又是一阵沉默。这沉默似有千钧重,压在这大殿之中,就连那跳跃的炉火仿佛都不敢肆意喧闹了。
两人就这么隔着远远的距离。
一坐一站。
相互对视着。
仿佛中间隔着的不是这大殿的空间,而是漫长岁月里积攒下的诸多裂痕和不解。
嬴政依旧穿着那件玄色龙袍,精致的龙纹刺绣在他的身上若隐若现,彰显着他至高无上的帝王威严。
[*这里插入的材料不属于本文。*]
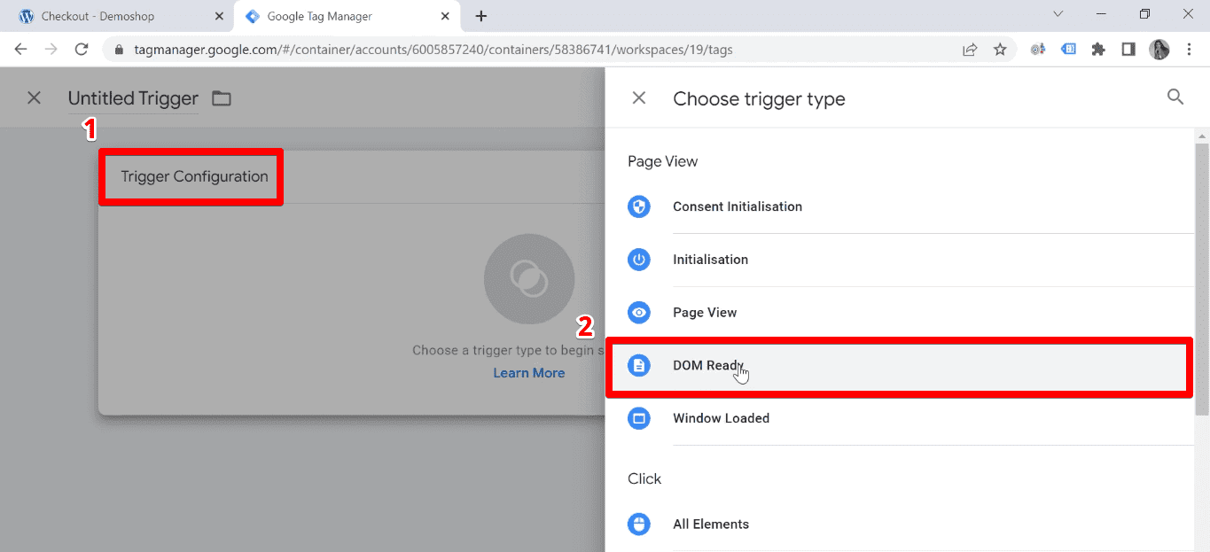Click the DOM Ready trigger icon
This screenshot has height=552, width=1210.
click(639, 365)
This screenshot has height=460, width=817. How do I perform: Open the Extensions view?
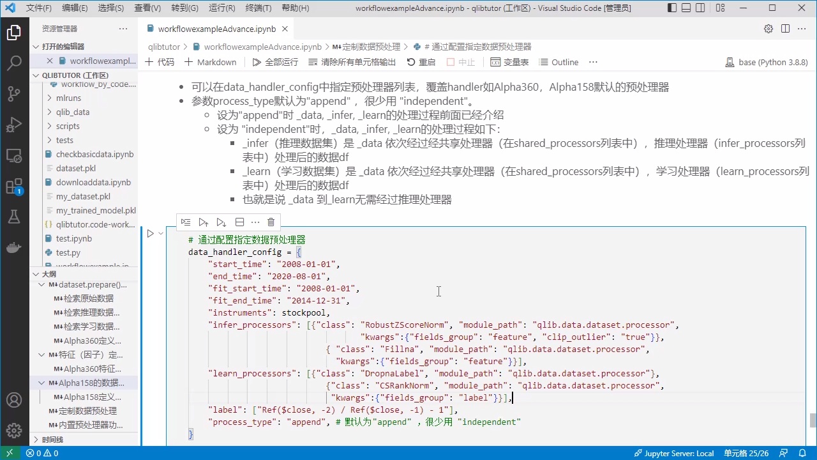coord(14,187)
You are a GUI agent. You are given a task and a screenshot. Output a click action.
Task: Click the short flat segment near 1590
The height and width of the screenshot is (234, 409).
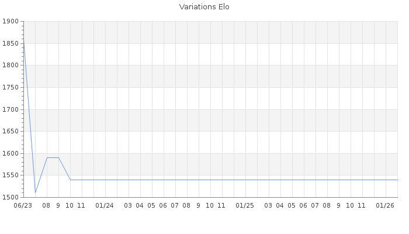coord(53,157)

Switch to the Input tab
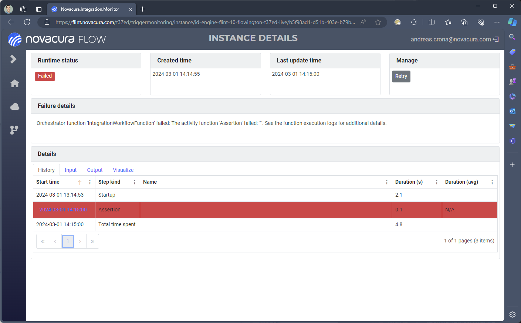coord(71,170)
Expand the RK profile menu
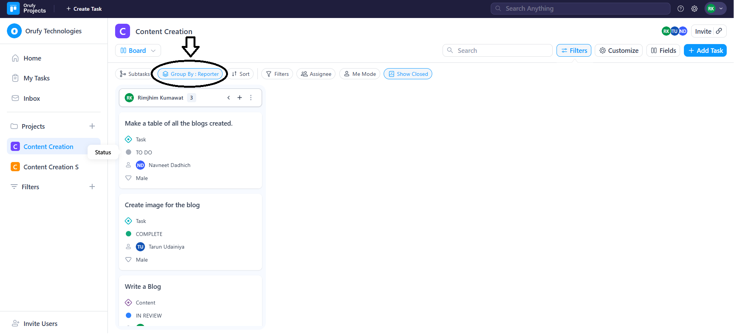734x334 pixels. (x=715, y=8)
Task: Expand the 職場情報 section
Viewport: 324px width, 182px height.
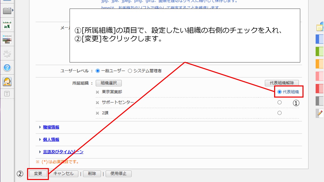Action: (51, 127)
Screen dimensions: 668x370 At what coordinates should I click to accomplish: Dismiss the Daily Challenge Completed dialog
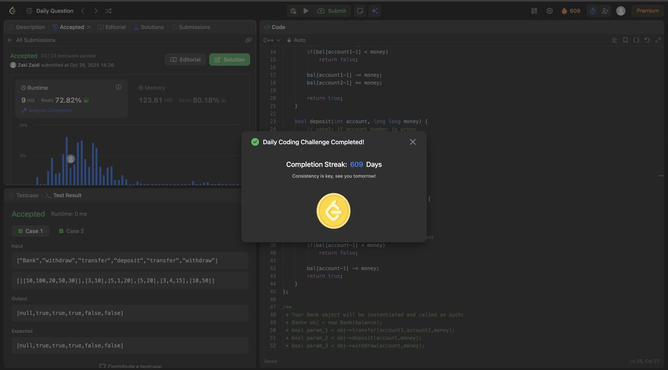412,141
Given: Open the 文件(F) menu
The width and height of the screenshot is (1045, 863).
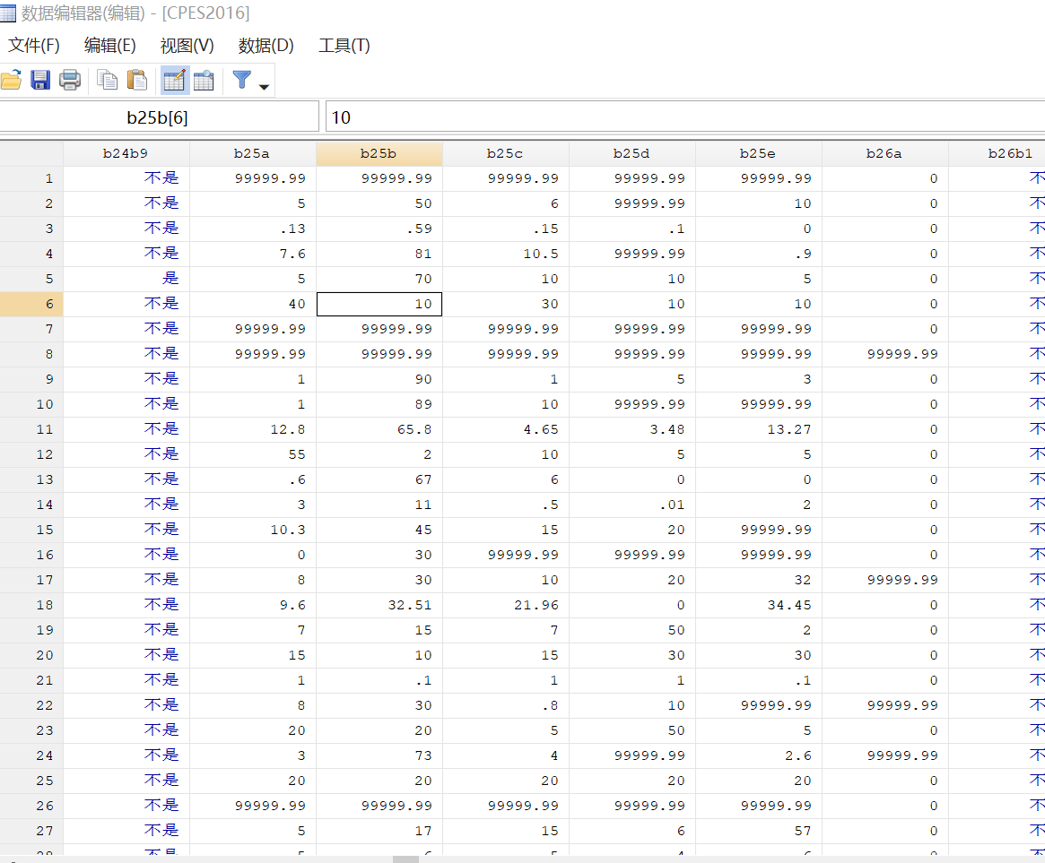Looking at the screenshot, I should pos(34,46).
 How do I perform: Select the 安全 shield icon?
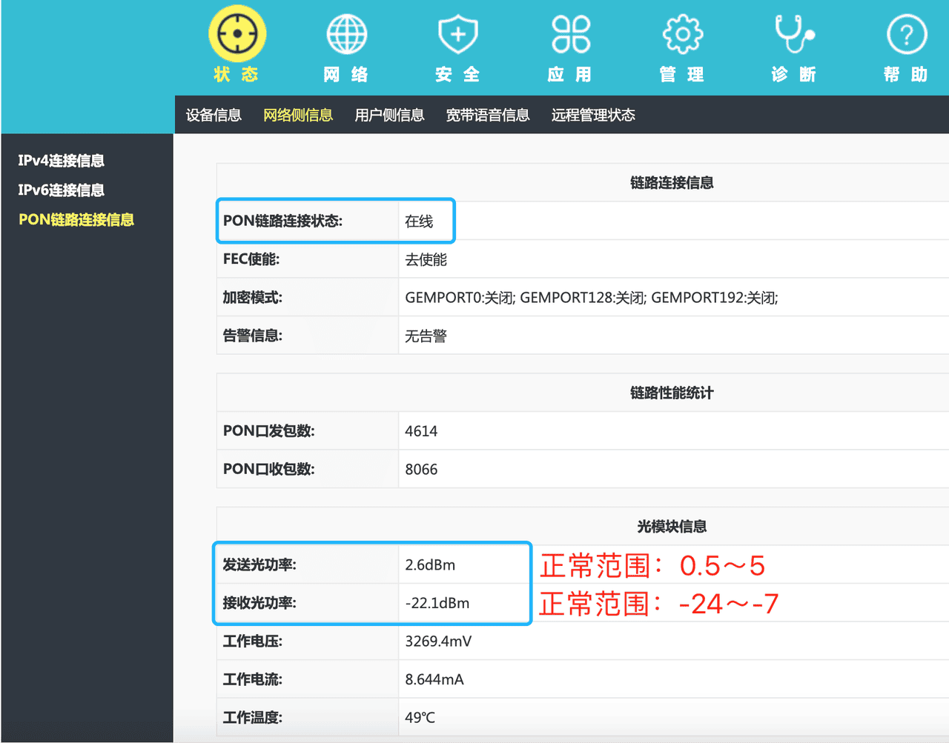tap(457, 34)
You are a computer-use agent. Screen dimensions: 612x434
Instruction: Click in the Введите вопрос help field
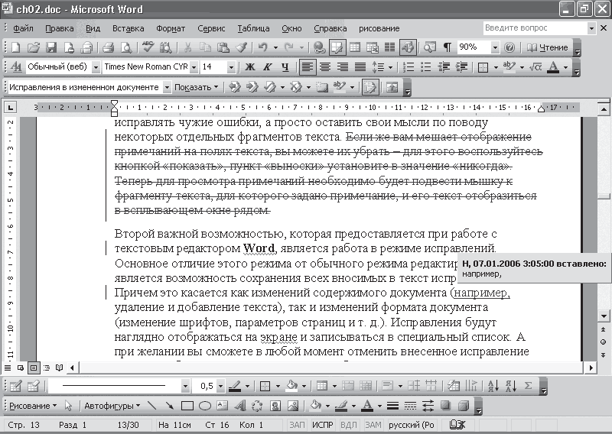pyautogui.click(x=534, y=28)
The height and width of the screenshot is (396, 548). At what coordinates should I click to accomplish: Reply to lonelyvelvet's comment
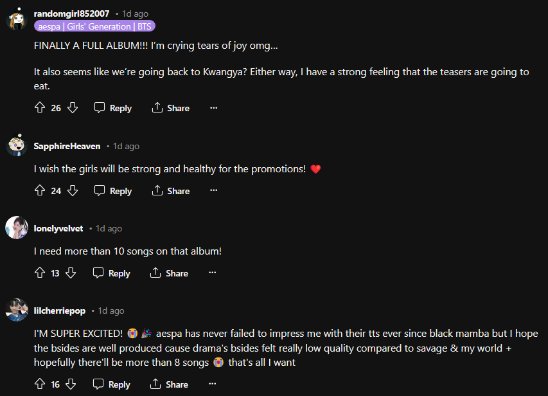tap(112, 273)
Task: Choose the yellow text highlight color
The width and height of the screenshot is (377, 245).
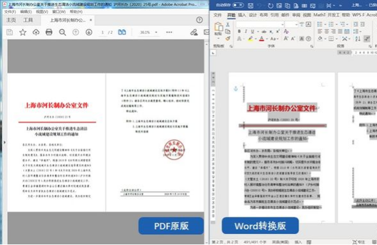Action: click(251, 38)
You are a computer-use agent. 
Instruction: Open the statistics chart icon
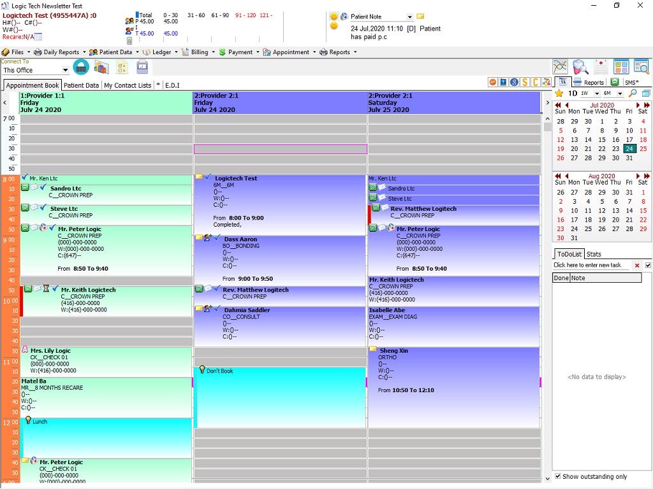[x=560, y=66]
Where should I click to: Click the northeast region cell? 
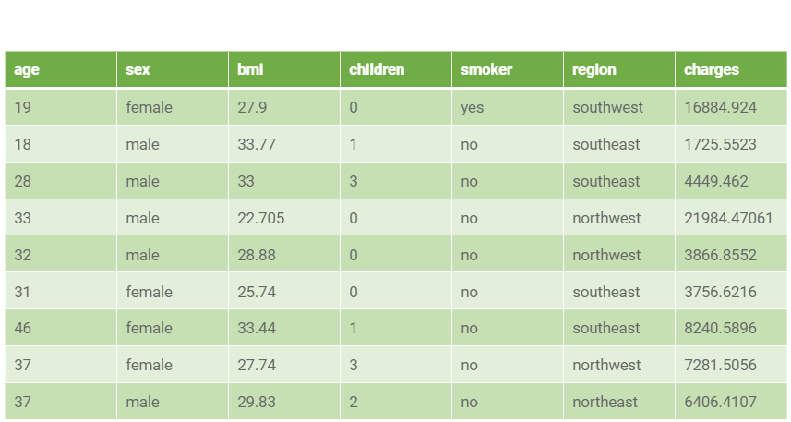click(619, 402)
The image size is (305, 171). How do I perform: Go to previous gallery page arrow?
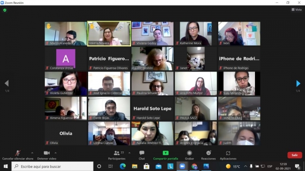pos(7,83)
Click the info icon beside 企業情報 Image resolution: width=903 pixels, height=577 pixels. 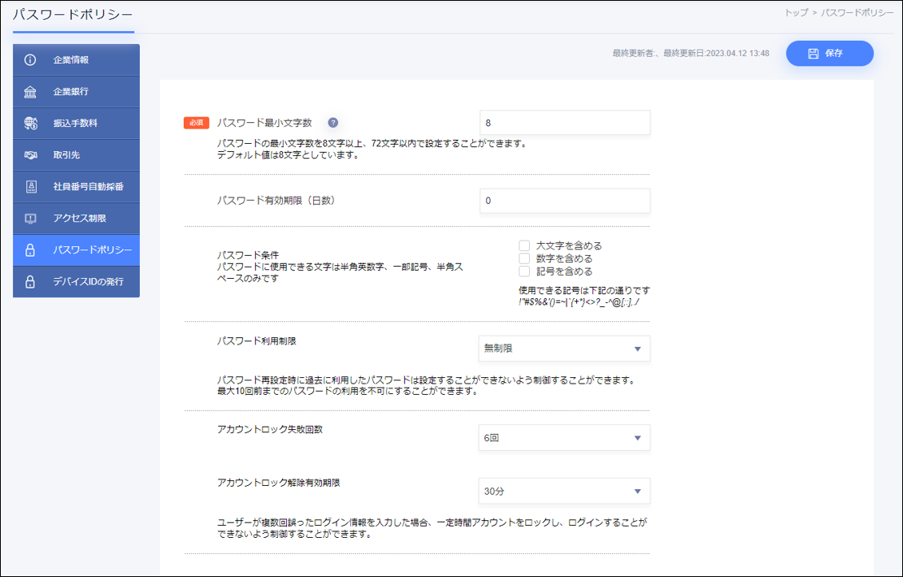tap(30, 60)

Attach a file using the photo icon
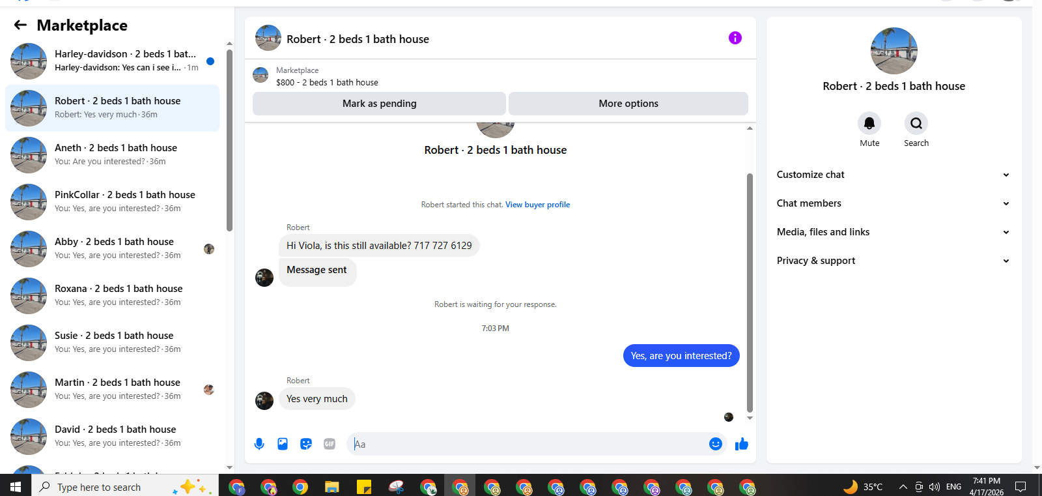(x=283, y=444)
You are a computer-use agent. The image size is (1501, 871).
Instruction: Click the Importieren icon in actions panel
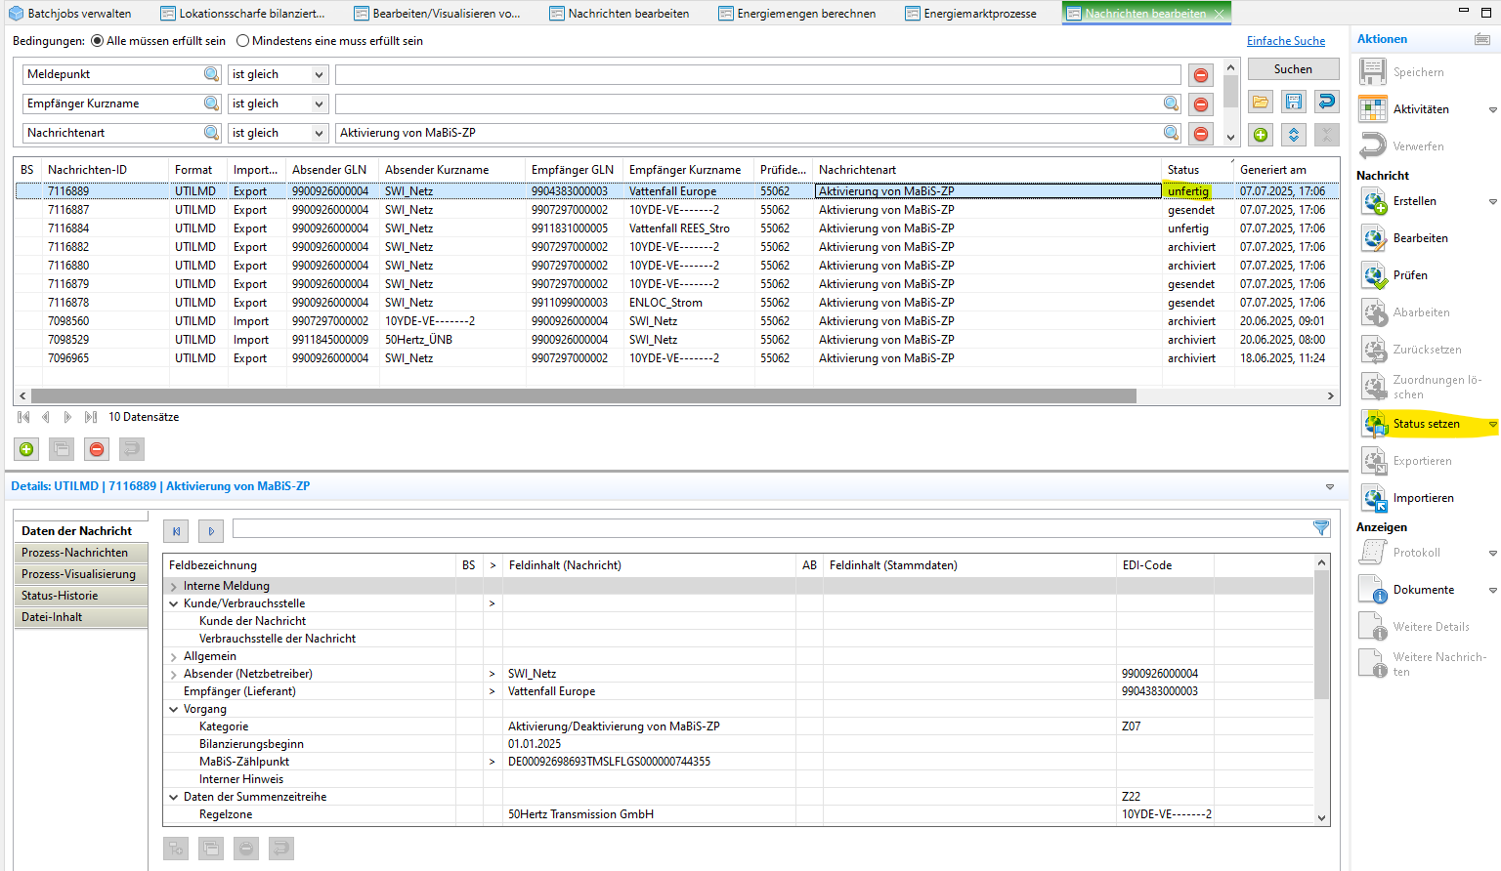tap(1374, 499)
他深邃的眼眸里藏着深深的感慨,幼时的记忆如潮水般涌来。
曾经的夫子,是那般的伟岸,仿若无所不知,无所不能。
可如今面前这位老弱残躯,不知是否还能拿起简牍?
他缓缓开口,打破了这令人窒息的寂静。
“夫子,为何?做朕的太尉不好吗?”
阖追微微抬头,目光直直的看向上首的嬴政。
“老夫不过是顺天而为罢了。”
他微微叹了一口气,眼神里闪过一丝疲惫。
“当初收你是顺天而为,之后离去,亦是如此。”
“老夫这一生,屡次窥破天机,力求成为当代鬼谷,没想到,临了临了功亏一篑。”
说到这里,他猛地看向一旁的苏瑾月,“万没想到,竟然出现你这个异端,你这面相,见所未见,你究竟是何人?”
苏瑾月看戏看的好好的,被这突然的点名,吓了一个激灵。
她扭头看向上首的好大爹。
嬴政默默点头。
苏瑾月会意,垂眸思忖片刻,再次抬眼,双眸之中已经盛满决绝。
“你以为窥破天机,顺势而为,就能走在大势之前,成就盛名?”
她的眼中露出坏笑,话语愈发尖利。
“可是你知道吗?你这汲汲营营的一生,在历史上没有留下任何一丝波澜。”
她仰起头,复又恢复成看可怜虫的眼神,看向对方。
“大秦确实二世而亡,可是,人们记得嬴政,认他为祖龙,记得小吏喜,甚至知道赵高、李由,唯独没有关于你的只言片语。正史野撰,乡野传说,都没有你的任何信息。”
“周王之后,再无鬼谷,而你更是从未出现在历史长河之中。”
阖追踉跄的后退一步,志守赶忙上前扶住对方。
“不可能,不可能,你如何能知道?你如何知道?”
他用力挥开志守,扑到苏瑾月的桌案前,双手撑着桌面,盯着苏瑾月的眼睛。
“你如何知道?哪怕老夫一事无成,秦朝太尉,也会留下我的名字!”
“哈!”苏瑾月嘲讽一笑,“你未免太过自信,真以为成功拿捏住了父皇?”
她向后一靠,眼神看向嬴政,得到对方一个肯定的点头,便不再顾忌。
“我为何知道?不怕告诉你,我就是从后世而来的,只为辅佐我们迷人的老祖宗,大秦祖龙,让他避开徐福的毒丹。”
说到这里她就来气,愤愤然的开骂。
“你可知道徐福最后去了哪里?他毒死了父皇,跑去东瀛带去无数文典金银,两千年后,那里的倭寇杀我中原军民三千五百万!三千五百万!你可知是什么概念?”